Die Ehrenamtlichen leisteten auch Fußballfahrdienste
Ausflüge ins Museum im Deutschhof in Heilbronn, Wald- und Schulfeste sowie im Park von Schloss Assumstadt bei Möckmühl gehörten dazu. „Wir hatten viele Aktivitäten“, sagt Mona Stockhausen. „Wir fanden das wichtig, um die Kinder in die Kultur einzuführen.“ Gleichzeitig war es eine gute Ablenkung, denn Dani Taha erinnert sich noch genau daran, dass sie anfangs Angst hatte im Flüchtlingsheim. „Ein arabischer Junge hat uns terrorisiert und geradezu verfolgt. Wir haben sogar Anzeige erstattet.“
Das Team der Hausaufgabenbetreuung musste Regeln aufstellen für den Umgang der Kinder untereinander. „Wir haben darauf bestanden, dass jeder die gleichen Rechte haben soll“, sagt Gabriele Erlewein-Hügel. „Wir wollten, dass die Kinder lernen, sich zu respektieren.“
Auch Fußballfahrdienste haben die Freiwilligen geleistet, etwa zur TG Böckingen. „Wir hatten vier Jungs, die jeweils zweimal die Woche zu unterschiedlichen Zeiten trainierten“, sagt Birgit Caspari. Das Bringen und Abholen teilten die rund 20 Ehrenamtlichen untereinander auf. „Wir waren intensiv beschäftigt.“
Auch jetzt noch profitiert Dani Taha von den Kontakten. Über die Hausaufgabenbetreuung hat die Familie eine Wohnung und die 17-Jährige die Stelle für das Freiwillige Soziale Jahr gefunden.

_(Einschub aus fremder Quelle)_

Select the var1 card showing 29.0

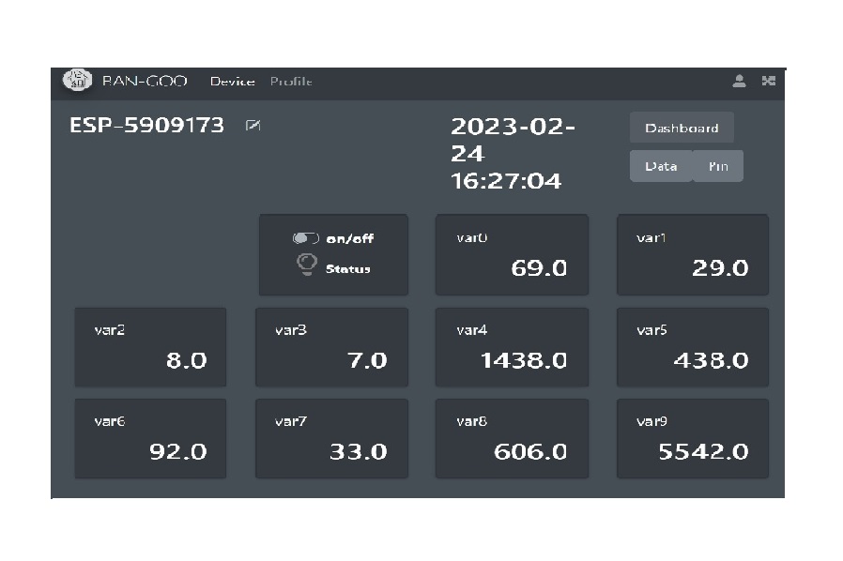692,254
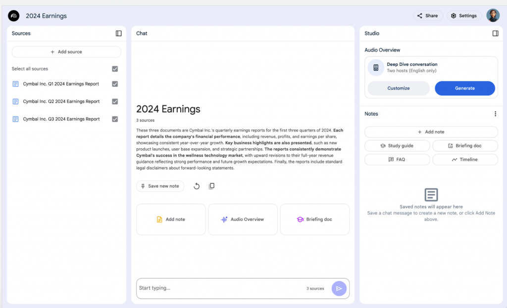This screenshot has width=507, height=308.
Task: Toggle Select all sources
Action: pos(115,69)
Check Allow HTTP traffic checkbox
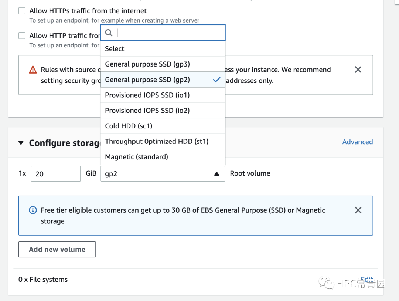Viewport: 399px width, 301px height. pyautogui.click(x=22, y=35)
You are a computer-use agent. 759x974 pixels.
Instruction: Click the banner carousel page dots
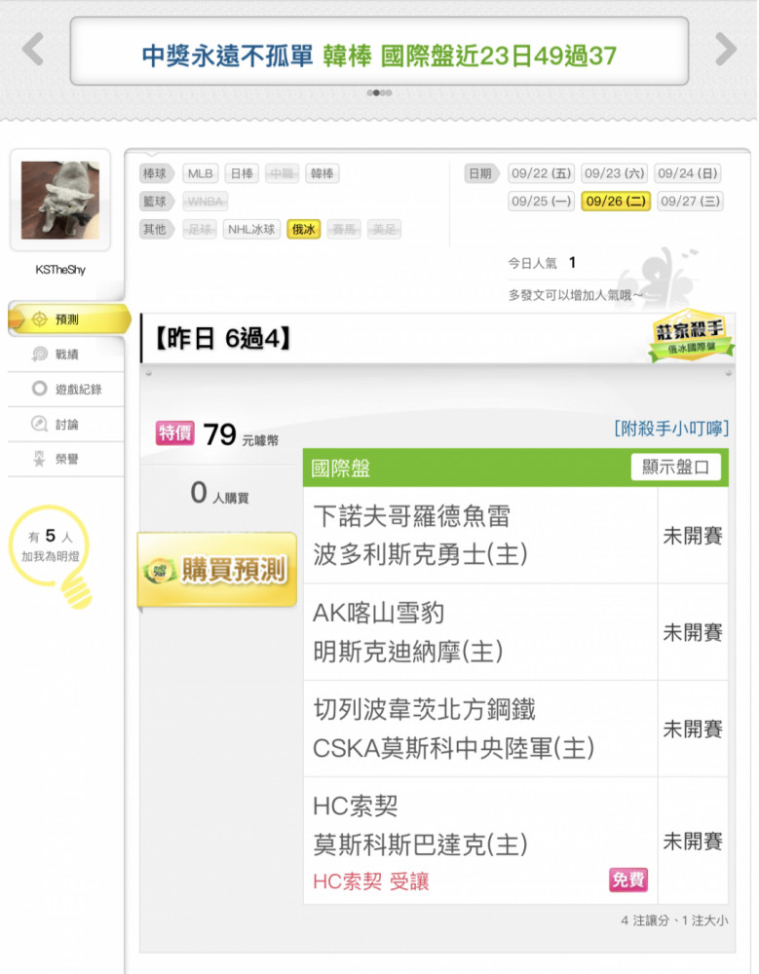point(379,93)
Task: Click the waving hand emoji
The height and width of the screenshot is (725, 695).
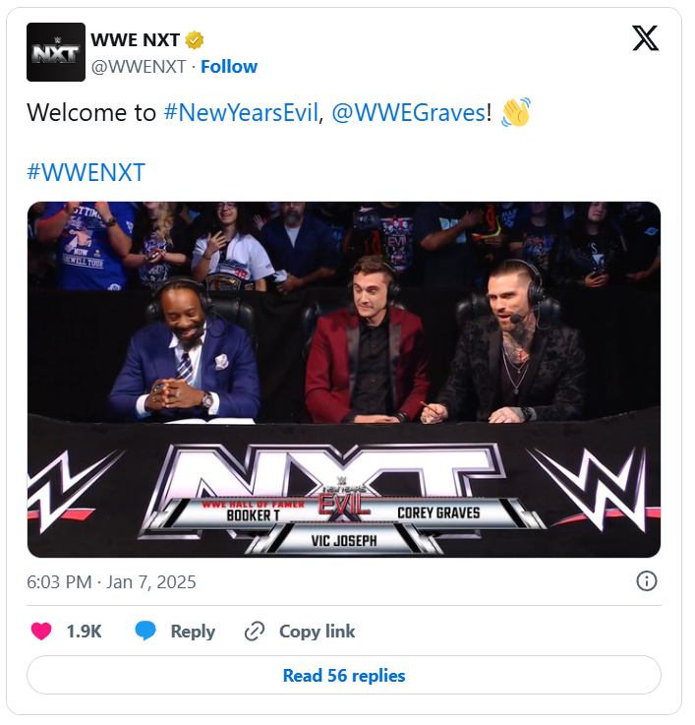Action: pyautogui.click(x=515, y=112)
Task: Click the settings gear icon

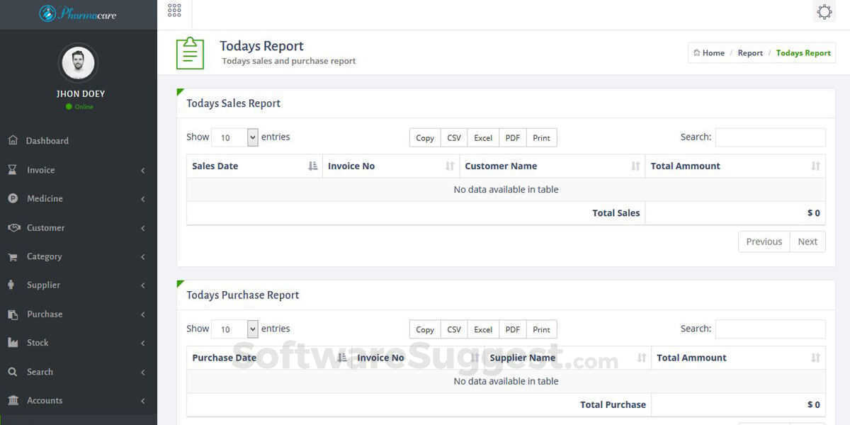Action: pyautogui.click(x=824, y=12)
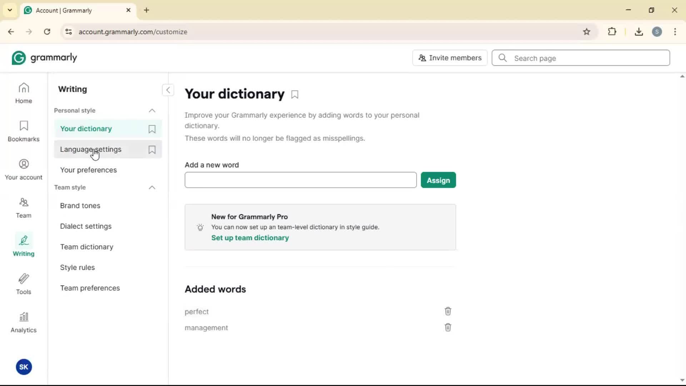Screen dimensions: 686x386
Task: Toggle the bookmark beside the 'Your dictionary' heading
Action: tap(295, 95)
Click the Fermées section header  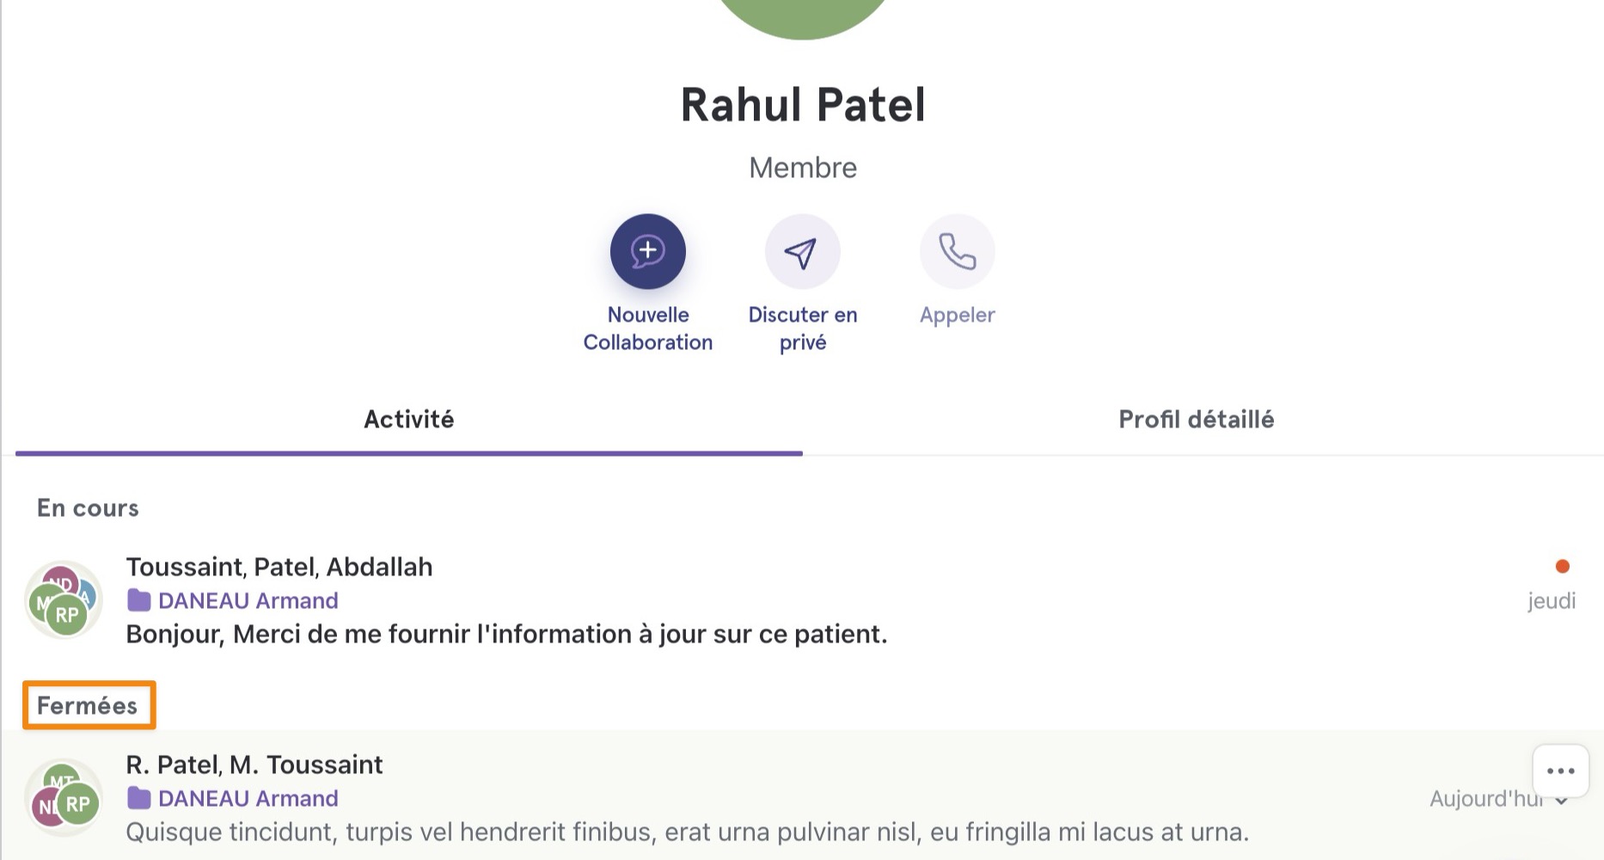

Ihr persönlicher Rucksack ist voll. Sie hat zehn Familienmitglieder auf grausame Weise verloren, lebte im Flüchtlingscamp im Irak, erkrankte schwer seelisch und ist immer noch in ambulanter Therapie. Ihre Mutter muss regelmäßig in den Irak fliegen, damit tote Angehörige identifiziert werden können. Trotzdem hat Dani Taha ihre Ziele klar im Blick. Abitur will sie machen oder Heilerziehungspflegerin werden. „Es ist schwer, aber ich krieg’s hin.“
Der Erfolg der jesidischen Kinder macht die Freiwilligen glücklich
Dass die inzwischen erwachsenen Kinder von damals ihren Weg machen, das ist für die Ehrenamtlichen eine Freude. Es ist eine Erfolgsgeschichte. „Und es tut gut, dass wir hierzu einen Beitrag leisten konnten“, sagt Margret Landes. Fast alle sind gut durch die Schule gekommen, haben eine Ausbildung absolviert, Abitur gemacht oder studieren. Respekt zollen die Ehrenamtlichen der Erziehungsleistung der jesidischen Mütter. „Ich habe Hochachtung vor diesen Frauen“, sagt Birgit Caspari.